Keene hockey team skates away from Merrimack in title game
The holiday tournament format resembled a preseason hockey jamboree, with teams playing two games a day, running time, a single intermission and 9 a.m. faceoffs.
But make no mistake, the Keene High hockey team was all business when the puck dropped this week at Keene ICE. After all, they did keep score. And when the Blackbirds finished counting their goals Friday afternoon, they added up to a 7-1 rout over Merrimack High in the championship game of the impromptu Keene High School Boys’ Ice Hockey Christmas Tournament.
The Birds allowed themselves a mild celebration in gathering around goalie Taylor Panek, and later posed for a team picture in front of their bench. Plenty more challenges lie ahead — the bulk of the regular season is in front of them and an opportunity to defend their Division II state title beyond that. Yet as January approaches, the Birds are pleased with how they’re playing.
“It was a good week for us.
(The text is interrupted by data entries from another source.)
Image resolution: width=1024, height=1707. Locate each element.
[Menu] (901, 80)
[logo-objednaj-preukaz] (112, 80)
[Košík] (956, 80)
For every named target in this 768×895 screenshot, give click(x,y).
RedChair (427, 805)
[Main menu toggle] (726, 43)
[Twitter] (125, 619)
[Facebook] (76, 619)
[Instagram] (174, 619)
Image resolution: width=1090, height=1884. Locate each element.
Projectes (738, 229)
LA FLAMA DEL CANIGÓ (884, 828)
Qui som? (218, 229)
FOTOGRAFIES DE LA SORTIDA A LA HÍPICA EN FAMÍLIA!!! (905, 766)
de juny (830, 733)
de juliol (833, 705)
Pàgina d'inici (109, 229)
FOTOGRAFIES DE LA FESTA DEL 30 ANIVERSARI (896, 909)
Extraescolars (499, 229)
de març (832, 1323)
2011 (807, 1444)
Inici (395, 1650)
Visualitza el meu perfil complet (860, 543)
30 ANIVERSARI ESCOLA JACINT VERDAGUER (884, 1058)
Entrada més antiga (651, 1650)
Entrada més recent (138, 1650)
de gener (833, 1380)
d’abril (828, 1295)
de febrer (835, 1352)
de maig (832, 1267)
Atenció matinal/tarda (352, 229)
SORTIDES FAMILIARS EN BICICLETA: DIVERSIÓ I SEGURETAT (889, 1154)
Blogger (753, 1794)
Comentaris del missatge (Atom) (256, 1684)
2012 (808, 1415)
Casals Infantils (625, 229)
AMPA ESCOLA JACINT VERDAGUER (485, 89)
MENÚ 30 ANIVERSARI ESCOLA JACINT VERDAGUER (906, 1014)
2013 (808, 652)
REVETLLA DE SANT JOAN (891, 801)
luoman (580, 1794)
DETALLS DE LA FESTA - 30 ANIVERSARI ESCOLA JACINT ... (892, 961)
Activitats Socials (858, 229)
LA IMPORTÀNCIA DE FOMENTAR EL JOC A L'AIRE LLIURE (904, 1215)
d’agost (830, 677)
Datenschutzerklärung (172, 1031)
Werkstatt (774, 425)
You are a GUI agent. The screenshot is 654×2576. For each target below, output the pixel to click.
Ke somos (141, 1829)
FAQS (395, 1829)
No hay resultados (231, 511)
We played everybody consistently, skated well and executed well,” Keene Coach Chris McIntosh said.
Had a tournament MVP been awarded, it wouldn’t have been a difficult choice. Jerred Tattersall scored four goals and added two assists in Friday’s championship game. He scored twice in Keene’s 6-1 win over Nashua South in round-robin play Friday morning, and potted three in two round-robin games Wednesday, giving him nine goals for the tournament.
The Tomahawks had no answer for Keene’s top line of Tattersall, Joe Walsh and Brian Langevin. They accounted for all seven goals in Friday’s title game — Tattersall did the scoring, Walsh did the dishing (five assists with one goal) and Langevin was the jack-of-all-trades with two goals and three assists. Call them the wash, rinse and dry line.
It wasn’t as easy as it looked, Tattersall insisted, especially with the unique tournament format. “It’s definitely stressful getting prepped, getting in the zone with two games a day. It takes a lot,” he said.
Merrimack got the Birds’ attention Wednesday by playing them to a 2-2 tie in the 9 a.m. tournament opener. McIntosh said the early hour combined with not being on the ice for a few days over the Christmas break left them dragging. “Certainly, it was something they had to adapt to,” he said.
It appeared the championship game would be similar, with the Tomahawks skating stride for stride with the Birds through the first 15 minutes. Shots on goal were 5-5 and Merrimack’s Zach Stimeling scored the first goal 12 1/2 minutes into the game. “We went into this game knowing these guys could play,” Tattersall said.
Yet it was all Birds thereafter, as they consistently drove to the net, snapped off quick passes and eagerly devoured rebounds. “We played hard, we played smart and I thought we played very well,” Tattersall said. He netted the equalizer two minutes after Merrimack’s goal, and Keene took a 3-1 lead into halftime. Tattersall scored less than a minute into the second half and the rout was on.
That’s right, second half, halftime, a single sweep of the Zamboni — not the usual hockey vernacular. The tournament consisted of two 30-minutes halves of running time, a necessity due to the logistics of putting it together at the last minute. Keene was originally scheduled to play in an eight-team Christmas tournament at Conway Arena in Nashua, but it was canceled about a month ago.
Still wanting to skate, the Birds and their booster club managed to squeeze in time at Keene ICE. The available slots for ice time, however, didn’t allow for full games with three 15-minute periods. For instance, on Friday, two morning games were played, followed by a public skate that attracted several hundred people, then the nets were slid back out for the 2:30 p.m. championship.
Merrimack and the two Nashua teams (North and South) happily came over, grateful for a place to play, and the tournament format was devised to fit into the available ice time. McIntosh said they had enough requests to fill out an eight-team field, and next year may do just that.
“Our booster club has already put in a full season of work putting this together. They’re exhausted,” McIntosh said with a smile.
The team, of course, played two hours of hockey Wednesday and Friday, but you left with the feeling they would have been more than happy to play some more.
“Our goal was just to get the kids out there playing hockey and we accomplished that,” McIntosh said. “I thought it went really well.”